SCIACCA – Un presidio capillare sulla filiera ittica, intensificato nel periodo natalizio, ha portato a un bilancio pesante tra sequestri e sanzioni. La Guardia Costiera ha eseguito verifiche serrate in tutte le province siciliane nell’ambito dell’operazione nazionale “Fish net”, mirata a controllare il percorso del prodotto dal mare alle tavole, passando per depositi, mercati e attività di ristorazione. Il risultato complessivo dell’attività svolta nei giorni scorsi parla di 56 sequestri penali per un totale di 112 tonnellate di prodotti ittici, oltre a 68 sanzioni amministrative che hanno raggiunto quota 116 mila euro.
Nel dettaglio, in provincia di Agrigento uno dei controlli più rilevanti è stato effettuato a Sciacca. Qui i militari della Capitaneria di porto hanno ispezionato un deposito locale concentrandosi sul rispetto delle procedure previste in materia di Haccp, il sistema di autocontrollo igienico-sanitario richiesto a tutela dei consumatori. L’ispezione ha portato al sequestro di circa 3 mila chili di prodotti ittici, con sanzioni elevate per un importo complessivo di 3 mila euro.

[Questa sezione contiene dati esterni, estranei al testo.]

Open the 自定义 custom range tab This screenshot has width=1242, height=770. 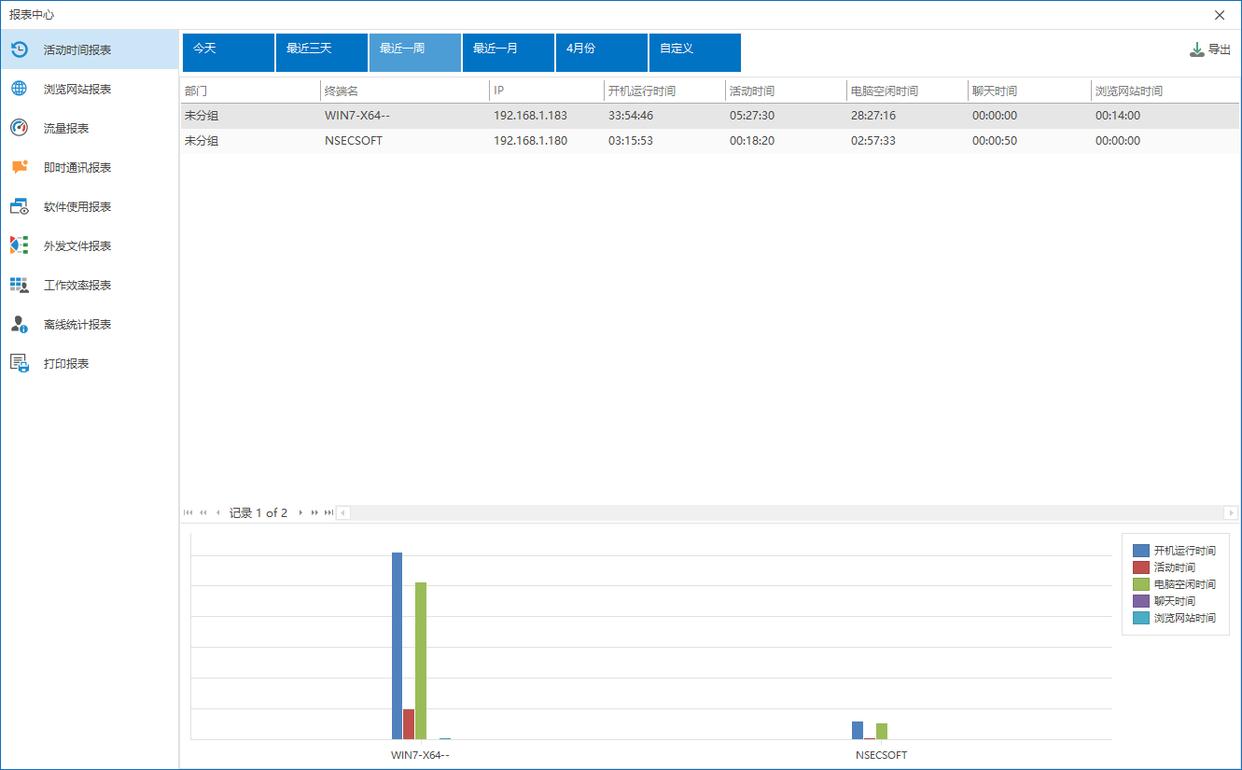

L’attività non si è fermata alla sola area saccense. Sempre nell’Agrigentino, i controlli hanno interessato anche Aragona, dove è stato verificato il deposito di un grossista. Durante l’ispezione, tra le criticità riscontrate, sono stati individuati 330 chili di prodotti ritenuti non idonei al consumo alimentare. Per il titolare è scattata una sanzione di 2 mila euro.

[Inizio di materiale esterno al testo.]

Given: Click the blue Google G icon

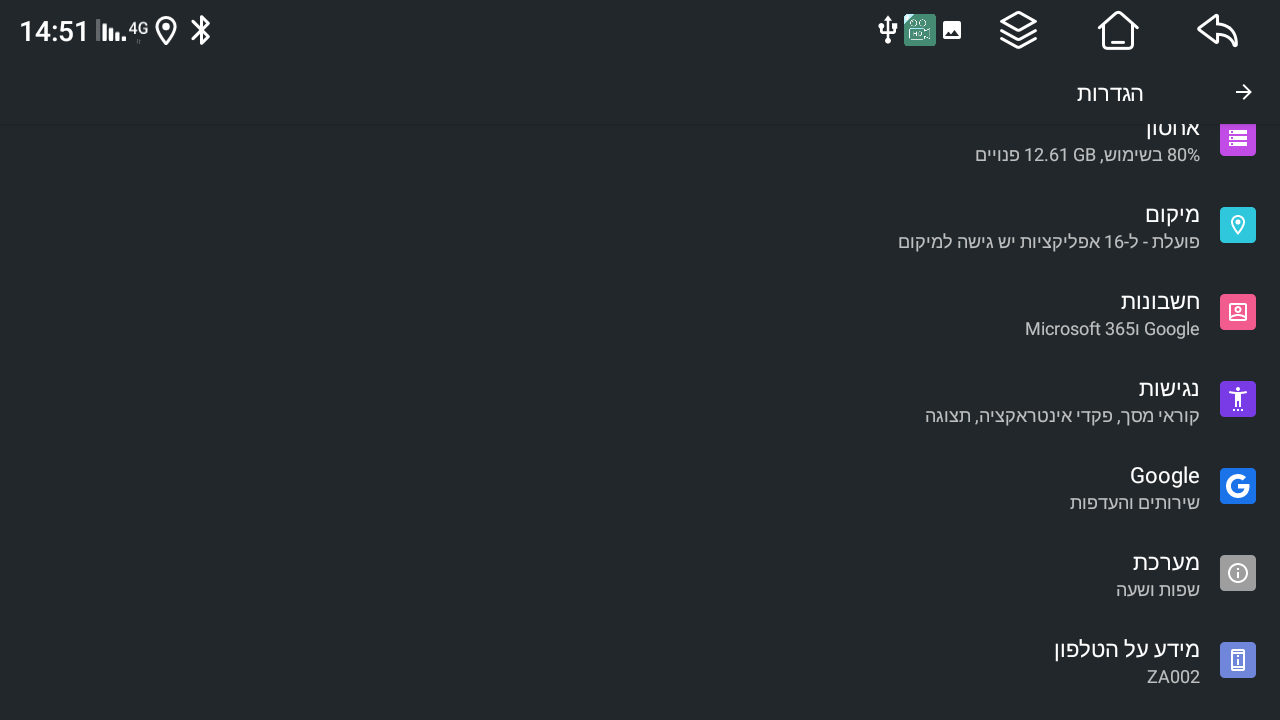Looking at the screenshot, I should (x=1237, y=486).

Secondo l’impostazione dell’operazione, l’attenzione si è estesa a più livelli della distribuzione: ristoranti, mercati, corrieri e venditori ambulanti. Un raggio d’azione pensato per intercettare irregolarità che possono presentarsi sia nella conservazione sia nella tracciabilità, elementi centrali per garantire sicurezza alimentare e trasparenza verso i clienti. Il periodo natalizio, con l’aumento della domanda di pesce e dei flussi commerciali, rappresenta infatti una fase particolarmente sensibile per la vigilanza.
Il quadro che emerge dalle verifiche in Sicilia restituisce l’immagine di un controllo sistematico, volto a prevenire rischi sanitari e a contrastare pratiche scorrette lungo la catena di approvvigionamento. I numeri – tra tonnellate sequestrate e importi delle multe – raccontano l’intensità dell’azione messa in campo e, al tempo stesso, la necessità di mantenere alta l’attenzione su un settore che, soprattutto durante le festività, finisce al centro delle scelte dei consumatori.